Eis aqui, caríssimos, a encantadora resposta que São Francisco de Sales deu a algumas religiosas que, tendo jejuado todo o ano três vezes por semana, julgavam, para a perfeição, dever jejuar quatro vezes no ano que começava.: "Se, respondeu o santo diretor, para chegar à perfeição, deveis jejuar quatro vezes este ano, pela mesma razão no ano seguinte deveis jejuar cinco, depois seis, depois sete, por consequência toda a semana. Em virtude deste mesmo princípio, para avançar na perfeição pelo aumento dos jejuns, será preciso jejuar progressivamente, duas vezes por dia, depois três, depois quatro e cinco vezes, e aquelas cuja vida for longa deverão jejuar sessenta, setenta, oitenta vezes por dia. O que se diz do jejum pode aplicar-se a todos os outros atos de piedade".
Caríssimos, em vez de multiplicar as práticas de piedade que, o mais das vezes, fatigam o espírito em vez de lhe darem repouso, aplicai-vos antes a aperfeiçoar as vossas práticas de todos os dias, desempenhando-as com mais tranquilidade de alma, fervor e pureza de intenção. E até, quando não puderdes desempenhar comodamente todas as vossas piedosas práticas de cada dia, abreviai-as, suprimi-as suficientemente , afim de que sejam feitas com tranquilidade. O espírito de perfeição, segundo São Bernardo, não consiste em fazer muitas coisas, nem coisas grandes: mas em fazer coisas comuns e diárias, corriqueiras, em fazê-las, contudo, dum modo não comum. Aplicai-vos, caríssimos, sobretudo a aperfeiçoar os deveres de vosso estado.

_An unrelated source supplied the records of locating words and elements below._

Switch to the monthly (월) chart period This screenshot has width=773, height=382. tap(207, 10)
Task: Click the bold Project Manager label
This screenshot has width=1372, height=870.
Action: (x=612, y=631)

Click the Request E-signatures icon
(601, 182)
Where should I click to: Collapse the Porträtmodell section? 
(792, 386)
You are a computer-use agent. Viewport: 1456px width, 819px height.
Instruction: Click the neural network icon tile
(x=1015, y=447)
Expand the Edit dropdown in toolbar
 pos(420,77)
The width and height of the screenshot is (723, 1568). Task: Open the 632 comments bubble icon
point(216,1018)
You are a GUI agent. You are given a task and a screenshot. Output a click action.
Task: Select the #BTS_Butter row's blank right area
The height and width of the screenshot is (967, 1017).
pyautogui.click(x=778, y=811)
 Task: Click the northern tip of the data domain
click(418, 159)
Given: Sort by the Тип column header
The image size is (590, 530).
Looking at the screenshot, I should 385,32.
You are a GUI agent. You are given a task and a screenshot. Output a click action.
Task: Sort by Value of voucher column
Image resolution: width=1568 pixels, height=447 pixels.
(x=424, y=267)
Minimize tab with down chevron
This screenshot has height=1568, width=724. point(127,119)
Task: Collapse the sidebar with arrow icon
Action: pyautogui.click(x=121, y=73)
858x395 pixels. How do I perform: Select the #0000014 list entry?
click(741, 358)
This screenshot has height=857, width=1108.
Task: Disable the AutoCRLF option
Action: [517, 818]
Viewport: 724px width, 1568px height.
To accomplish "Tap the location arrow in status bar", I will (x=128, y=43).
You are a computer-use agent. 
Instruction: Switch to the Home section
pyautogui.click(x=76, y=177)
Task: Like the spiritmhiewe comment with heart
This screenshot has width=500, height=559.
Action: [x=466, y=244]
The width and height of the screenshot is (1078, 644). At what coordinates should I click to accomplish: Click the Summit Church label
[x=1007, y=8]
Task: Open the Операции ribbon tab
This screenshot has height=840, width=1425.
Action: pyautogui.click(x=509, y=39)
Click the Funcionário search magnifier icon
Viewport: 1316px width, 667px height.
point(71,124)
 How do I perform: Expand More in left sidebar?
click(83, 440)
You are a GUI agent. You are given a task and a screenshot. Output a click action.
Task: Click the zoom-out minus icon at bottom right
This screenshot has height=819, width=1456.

O fim da perfeição é unicamente o amor de Deus; mas para lá chegar há caminhos diversos. Os próprios santos seguem caminhos diferentes. São Bernardo proibia aos seus monges que consultassem os homens da arte e aceitassem os seus socorros, enquanto que Santo Inácio obedecia com exatidão ao seu médico. Lemos na vida de São Bento que nunca ninguém o viu rir, enquanto que São Francisco de Sales ria com toda a gente, e mostrava um espírito de jovialidade e de santa alegria. Santo Hilarião olhava como uma delicadeza mudar de cilício, e Santa Catarina de Sena, pelo contrário, costumava dizer que a limpeza exterior é o símbolo da pureza da alma. Se consultais São Jerônimo, parecer-vos-á que não fala senão de rigores; se vos dirigis a Santo Agostinho, só ouvis a linguagem do amor. Caríssimos, na verdade, a graça de Deus aperfeiçoa gradualmente, mas não destrói a natureza. Diz o Salmo: "Que todo espírito louve o Senhor". Assim, não devemos nem condenar as diversas práticas dos santos nem segui-las em tudo.
Caríssimos, outra coisa que deveis observar: não julgueis estar fora do caminho da perfeição, porque caís em algumas faltas e tendes certos defeitos. Tiveram-nas até os grandes santos; por isso podiam eles, segundo Santo Agostinho, repetir com o Apóstolo São João (1 João I, 8): "Se dizemos que não há pecados em nós, enganamo-nos, e a verdade não está em nós".
O que não podemos é amar as nossas faltas; se caímos, é por mera fraqueza. Caríssimos, devemos tirar proveito destas faltas, que não é dado à nossa natureza evitar. Deus permite, muitas vezes, nas almas avançadas já na perfeição, os defeitos das principiantes, afim de que elas se aperfeiçoem no conhecimento de si mesmas e na confiança n"Ele. Vede. caríssimos, que palavras consoladoras estas de Santo Agostinho: "O Senhor achou mais conforme à sua infinita sabedoria tirar o bem do mal, do que impedir o próprio mal". Portanto, quando tirais das vossas faltas a humildade, correspondeis ao fim tão alto da inefável sabedoria de Nosso Pai do Céu. Tudo que favorece à humildade, é lucro.
Convém que nos apliquemos à perfeição com paz e confiança em Deus. Teremos sempre bastante cedo o que desejamos, quando o tivermos na hora em que aprouver a Deus no-lo conceder. Filhinhos de Deus, coloquemo-nos nos braços de Nosso Pai do Céu e fiquemos tranquilos, desde que façamos também a parte que Ele pede de nós. Amém!